Mutuals and co-ops say directive could decimate sector
Mutual insurers have warned that current plans for implementing the Solvency II directive threaten the future survival of many within their sector.
Asmo Kalpala, president of the Association of Mutual Insurers and Insurance Cooperatives in Europe (AMICE), said that the capital requirements proposed by Cieops (the Committee of European Insurance and Occupational Pensions Supervisors) in its plan for implementing the directive are too onerous and will have a disproportionate impact on his members.
The corporate structure of mutuals and co-operatives means that it is more difficult for them to raise capital than listed joint stock insurers, according to AMICE, which is concerned that the need for capital could force many mutuals and co-operatives to consolidate, demutualise or even close. Such an outcome would narrow diversity within the insurance market place, it said.
Kalpala said: “Although the new Solvency II regulatory regime is not intended to restructure the European insurance market, it currently risks doing just that.

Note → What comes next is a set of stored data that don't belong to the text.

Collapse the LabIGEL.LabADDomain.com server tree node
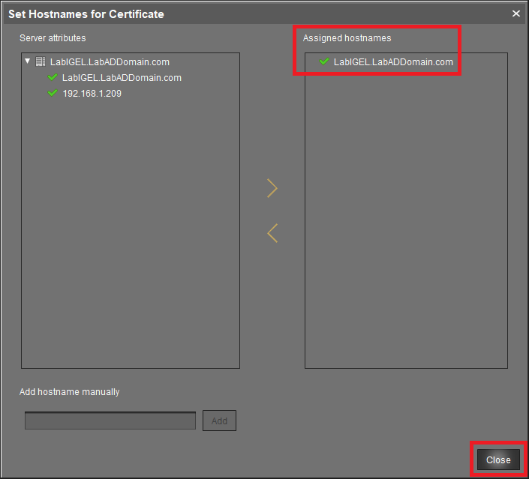click(28, 62)
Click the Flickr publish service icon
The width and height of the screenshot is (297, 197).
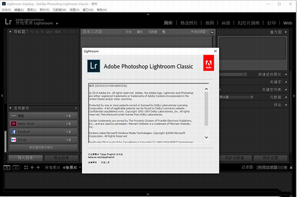(x=14, y=140)
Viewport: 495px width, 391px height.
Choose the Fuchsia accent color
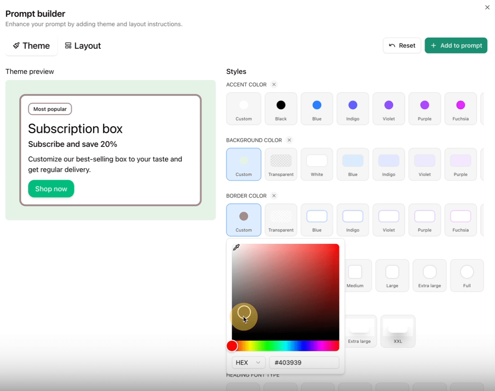tap(460, 109)
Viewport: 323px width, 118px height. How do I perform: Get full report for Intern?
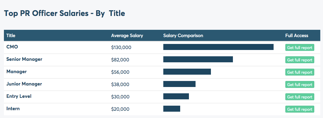[300, 109]
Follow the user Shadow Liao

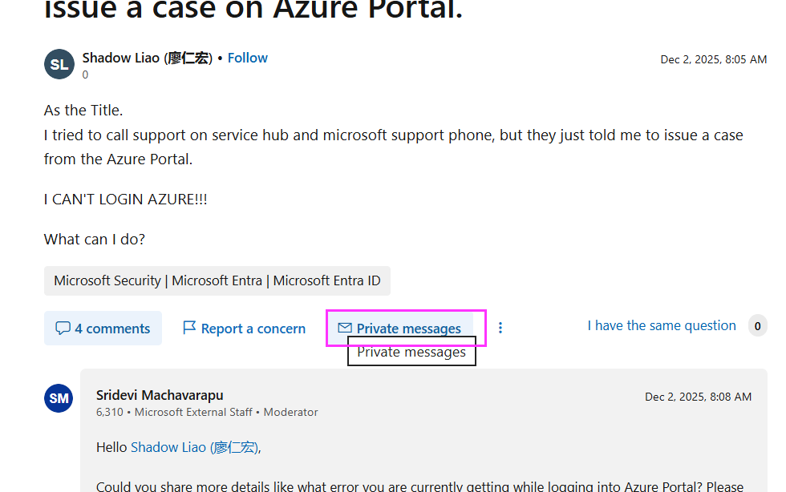point(247,58)
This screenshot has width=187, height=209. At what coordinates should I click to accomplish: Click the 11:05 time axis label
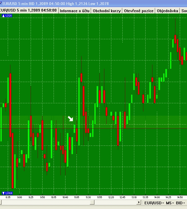(x=77, y=197)
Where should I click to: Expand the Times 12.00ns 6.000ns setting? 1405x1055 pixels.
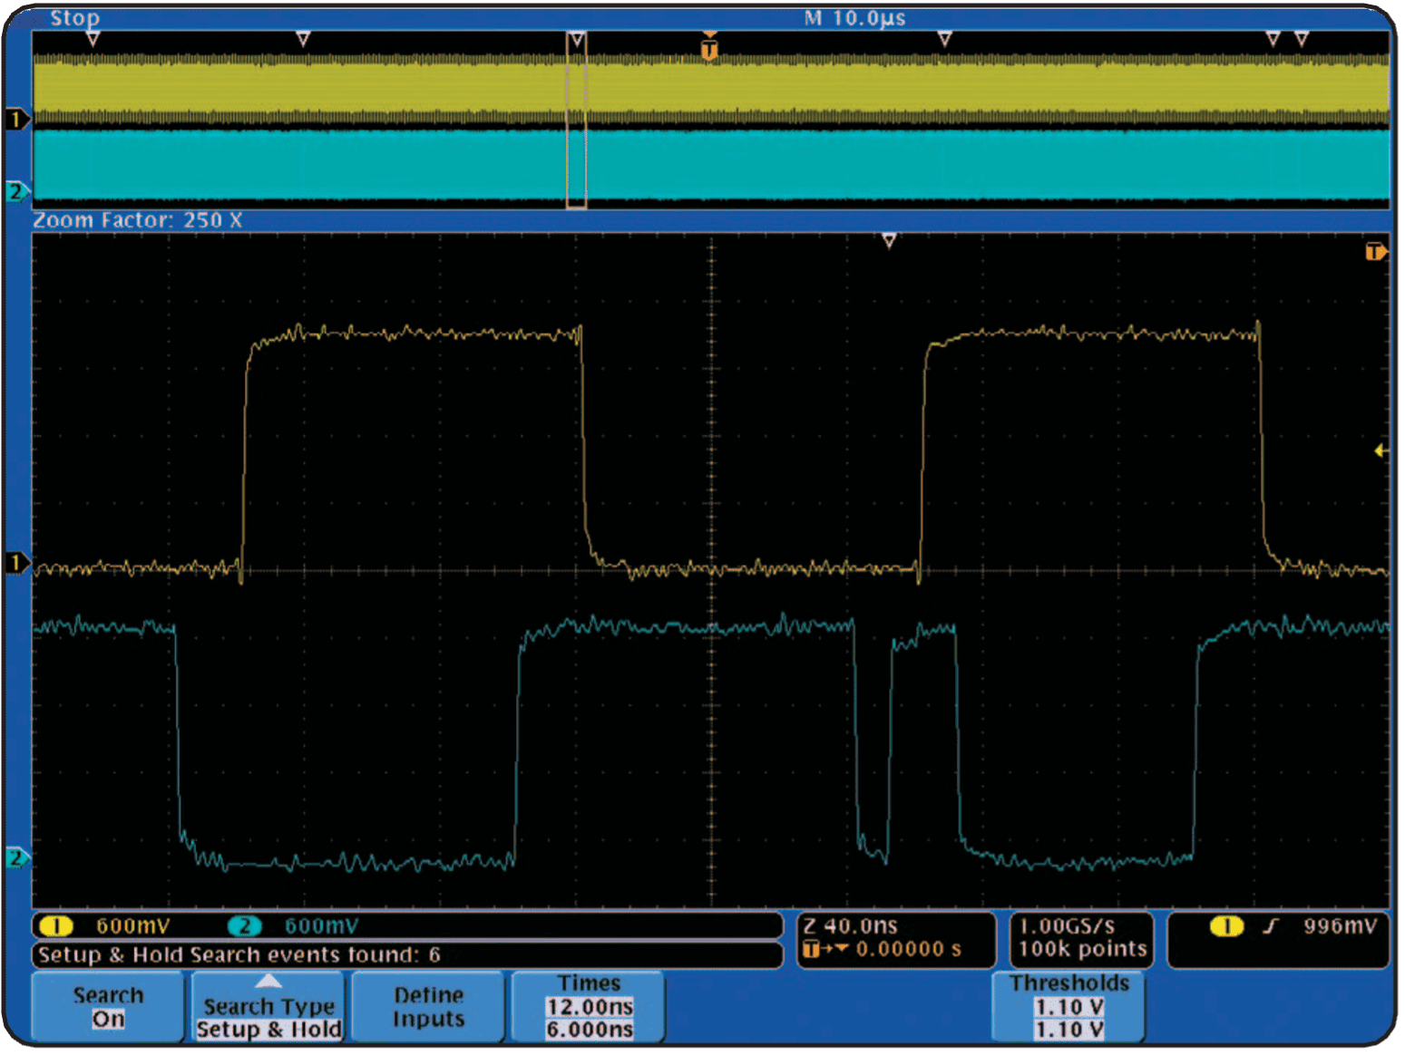coord(589,1007)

“If the principle of proportionality introduced by Solvency II does not work in practice, we are likely to see aggressive market consolidation.”
Kalpala, who is also president and chief executive of large Finnish insurer Tapiola Group, said: “Disproportionate governance and reporting requirements pose real challenges for smaller insurers. Similarly, inflated capital requirements will hit mutual and co-operative insurers especially hard.”
He said that AMICE had initially welcomed Solvency II, but the European Commission needed to maintain diversity and competition within the insurance sector.